Aim >>
Repeat the material from the line containing "Task: Open the Monza team link" through the end, and leave the pictures out of your answer.

## BEGIN Material supplied

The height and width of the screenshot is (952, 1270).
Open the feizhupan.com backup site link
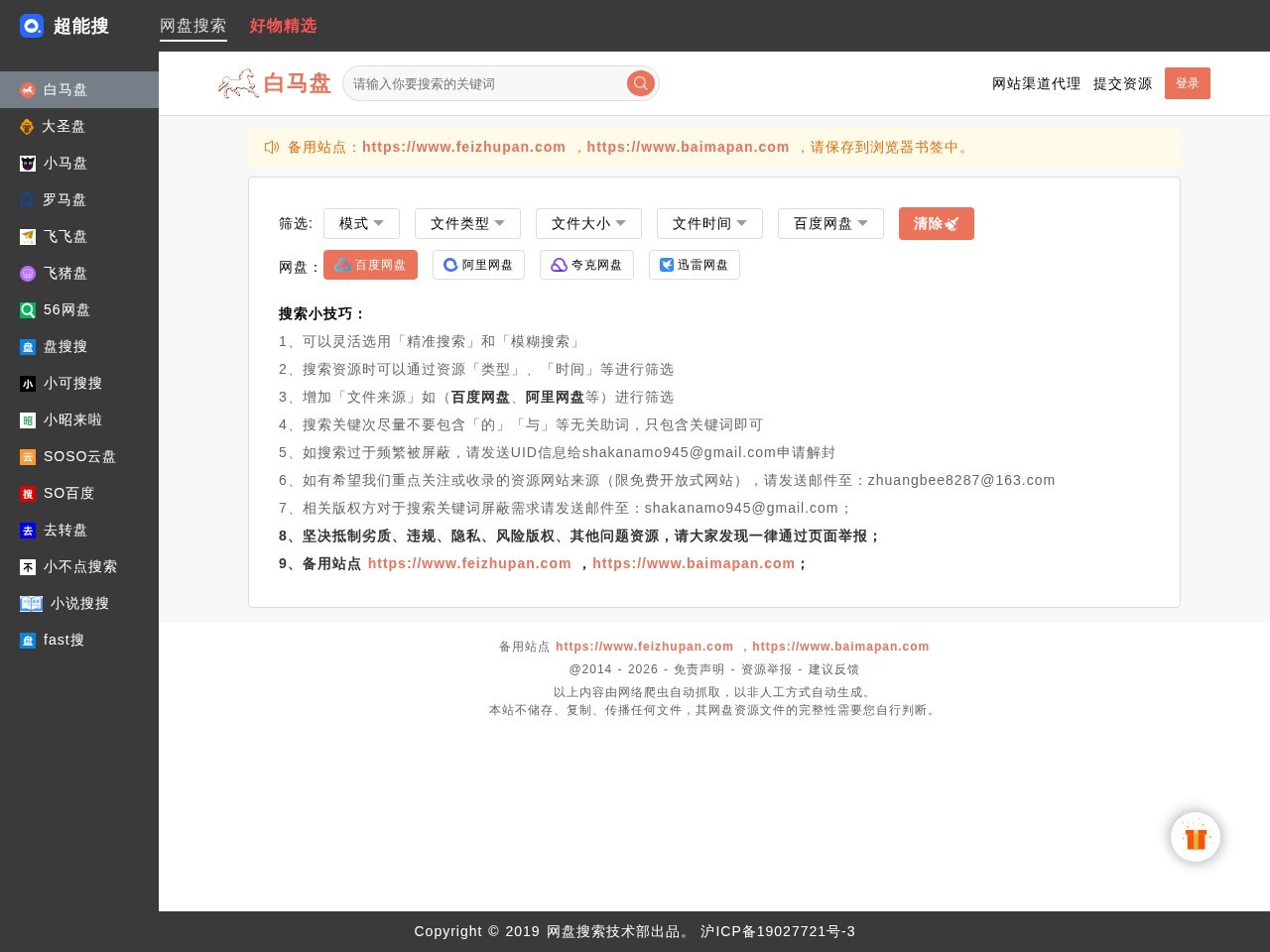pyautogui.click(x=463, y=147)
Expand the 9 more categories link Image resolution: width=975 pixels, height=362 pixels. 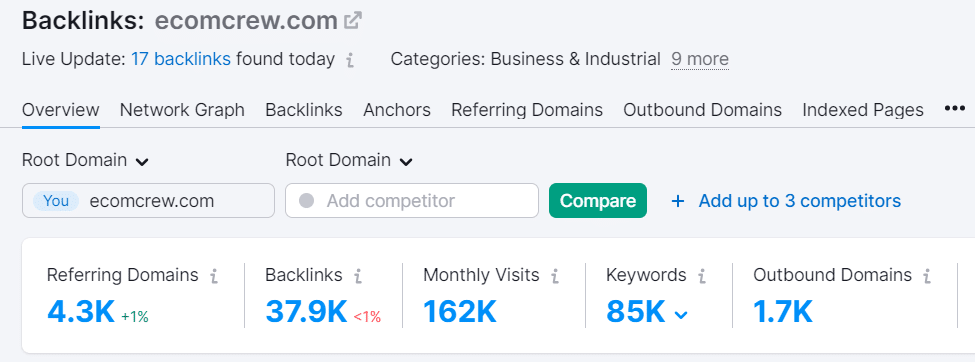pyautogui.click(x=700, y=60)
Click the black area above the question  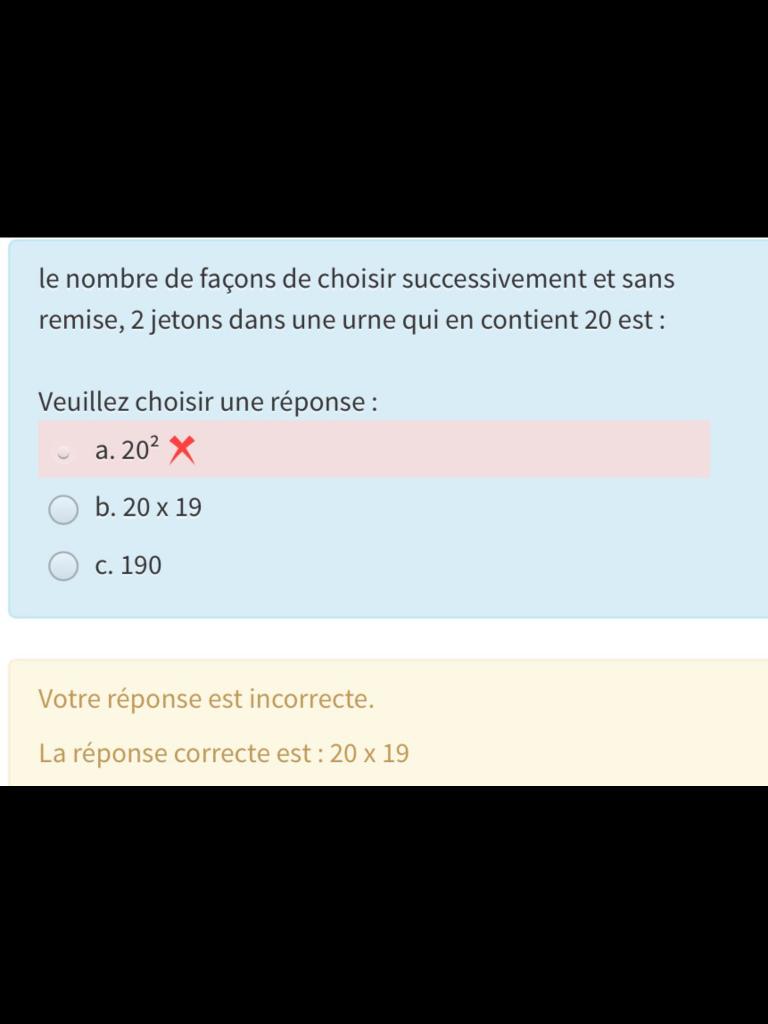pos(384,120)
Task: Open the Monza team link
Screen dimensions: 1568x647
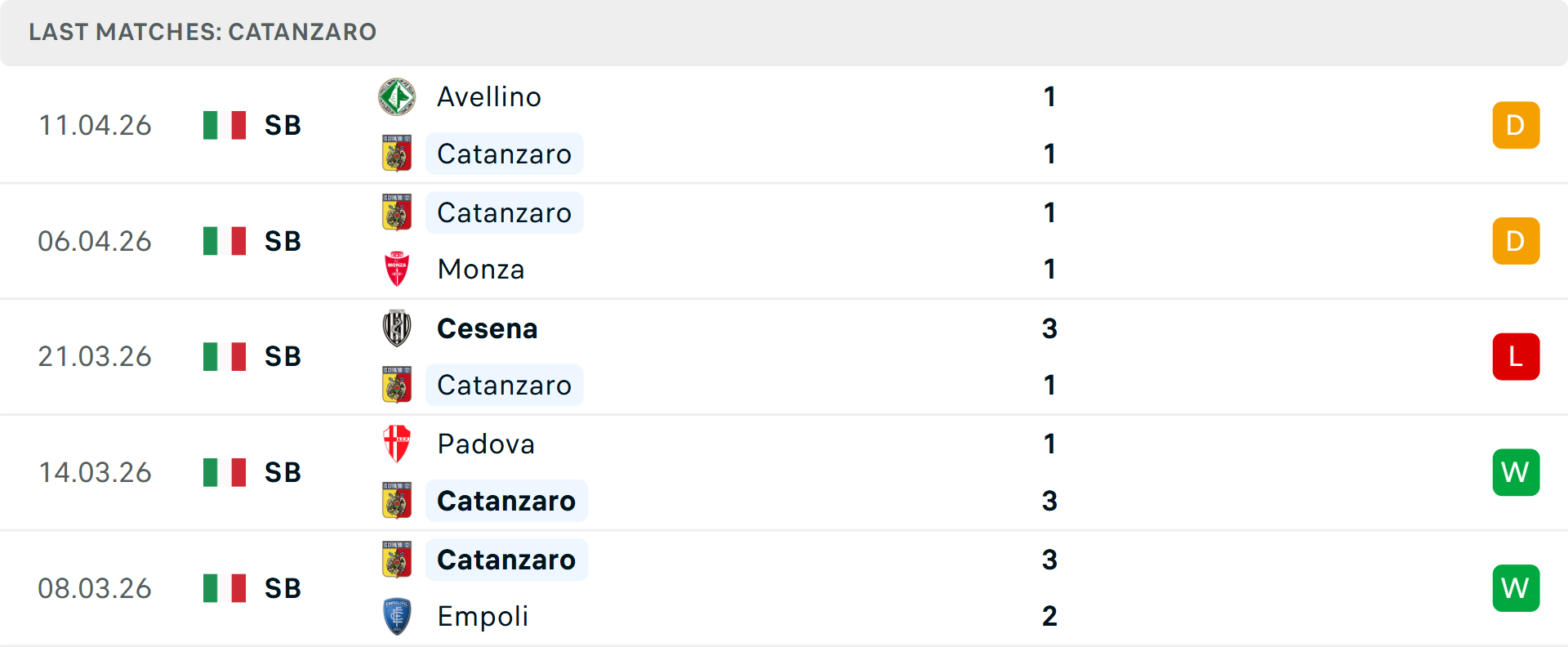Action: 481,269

## END Material supplied

Answer >>
Task: Open the Monza team link
Screen dimensions: 1568x647
Action: 481,269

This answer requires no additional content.